Amazon and consultants for the company violated federal labor law by interrogating and threatening employees regarding their union activities, and racially disparaging organizers who were seeking to unionize a Staten Island warehouse, a National Labor Relations Board judge ruled.

The NLRB said Friday that Administrative Law Judge Lauren Esposito found Amazon “committed multiple violations” of federal labor law at its largest warehouse in New York, called JFK8, between May and October 2021, a period that saw an increase in organizing activity.

In April 2022, employees voted to join the Amazon Labor Union, a grassroots group of current and former workers, becoming the first unionized Amazon facility in the U.S. Since that victory, the group has been fighting to reach a contract with Amazon. 

The judge in New York heard testimony from Amazon employees, managers and labor consultants in virtual hearings that went on for almost a year. Esposito determined Amazon illegally confiscated organizing pamphlets from employees that were being distributed in on-site breakrooms and conducted surveillance of employees’ organizing activities.

Amazon also violated labor laws when it sent an employee at a neighboring facility to JFK8 home early from his shift and changed his work assignments in retaliation for supporting the union, the judge found. The employee, Daequan Smith, sorted packages at a delivery station called DYY6, down the street from JFK8.

Additionally, the judge found that Amazon broke the law when a “union avoidance” consultant, Bradley Moss, who was hired by the company, threatened employees, telling them it would be “futile” to vote to join the ALU. Amazon and other companies often hire labor consultants like Moss, referred to as “persuaders,” to dissuade workers from unionizing. The company spent $14 million on anti-union consultants in 2022, the Huffington Post reported in March, citing disclosure forms filed with the Department of Labor.

As a result of the ruling, Amazon will be required to post notices reminding workers of their rights at its JFK8 and DYY6 facilities. The company also has to make Smith “whole for any loss of earnings and other benefits,” the NLRB said.

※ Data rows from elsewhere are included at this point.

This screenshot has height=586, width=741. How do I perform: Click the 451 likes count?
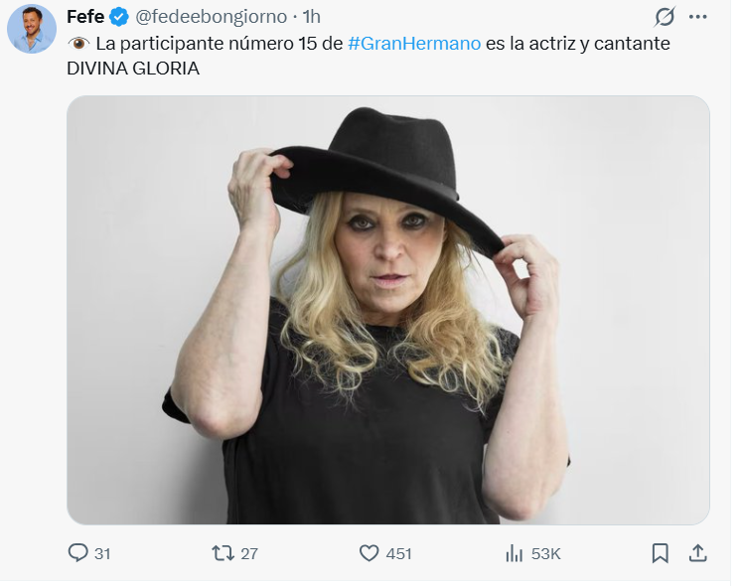point(398,554)
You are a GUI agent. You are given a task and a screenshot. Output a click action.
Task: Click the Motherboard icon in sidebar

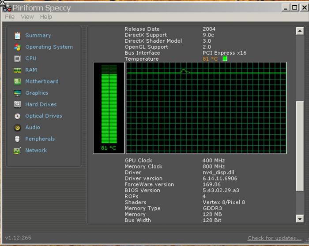[x=17, y=81]
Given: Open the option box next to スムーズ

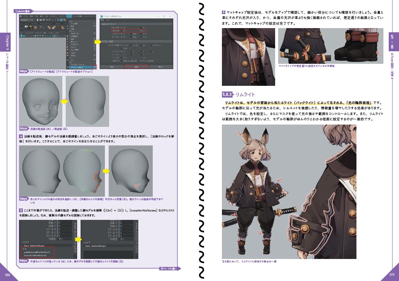Looking at the screenshot, I should click(94, 47).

In one exchange with a JFK8 employee, Natalie Monarrez, Moss discussed the union campaign at another Amazon facility, BHM1, in Bessemer, Alabama. Monarrez said Moss told her the Bessemer campaign was “not a serious union drive,” but a “Black Lives Matter protest about social injustice.”

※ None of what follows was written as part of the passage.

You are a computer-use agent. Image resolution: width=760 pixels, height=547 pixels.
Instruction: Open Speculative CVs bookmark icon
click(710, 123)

“Moss then pointed to the front of the JFK8 warehouse and said, ‘Just like these guys out here, they’re just a bunch of thugs,'” Esposito wrote in her judgment, citing testimony from Monarrez.

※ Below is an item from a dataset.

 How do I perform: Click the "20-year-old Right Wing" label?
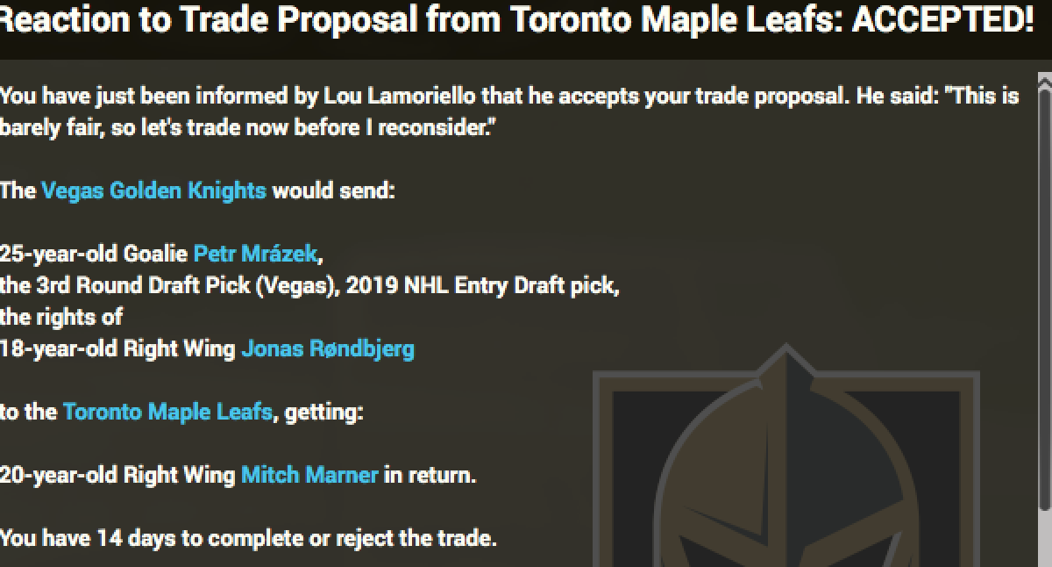118,475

Moss and representatives from Amazon didn’t immediately respond to a request for comment.

Employees at BHM1 voted against joining the Retail, Wholesale and Department Store Union in April 2021, but the results of the election were tossed after the NLRB found Amazon improperly interfered in the vote. A do-over election was held last year, but the results remain too close to call.

Amazon’s labor record has been scrutinized heavily, especially as union organizing ramped up in its warehouse and delivery workforce during the Covid pandemic. The company faces 240 open or settled unfair labor practice charges across 26 states, according to the NLRB, concerning a range of allegations, including its conduct around union elections.

The company has also clashed with Chris Smalls, a former Amazon employee and one of the leaders of ALU. A leaked memo obtained by Vice revealed David Zapolsky, Amazon’s general counsel, had referred to Smalls, a Black man, as “not smart or articulate,” and recommended making him “the face” of efforts to organize workers.

Amazon continues to challenge the JFK8 election results, as well as the NLRB and the union’s conduct during the drive. The agency upheld the results of the election in January.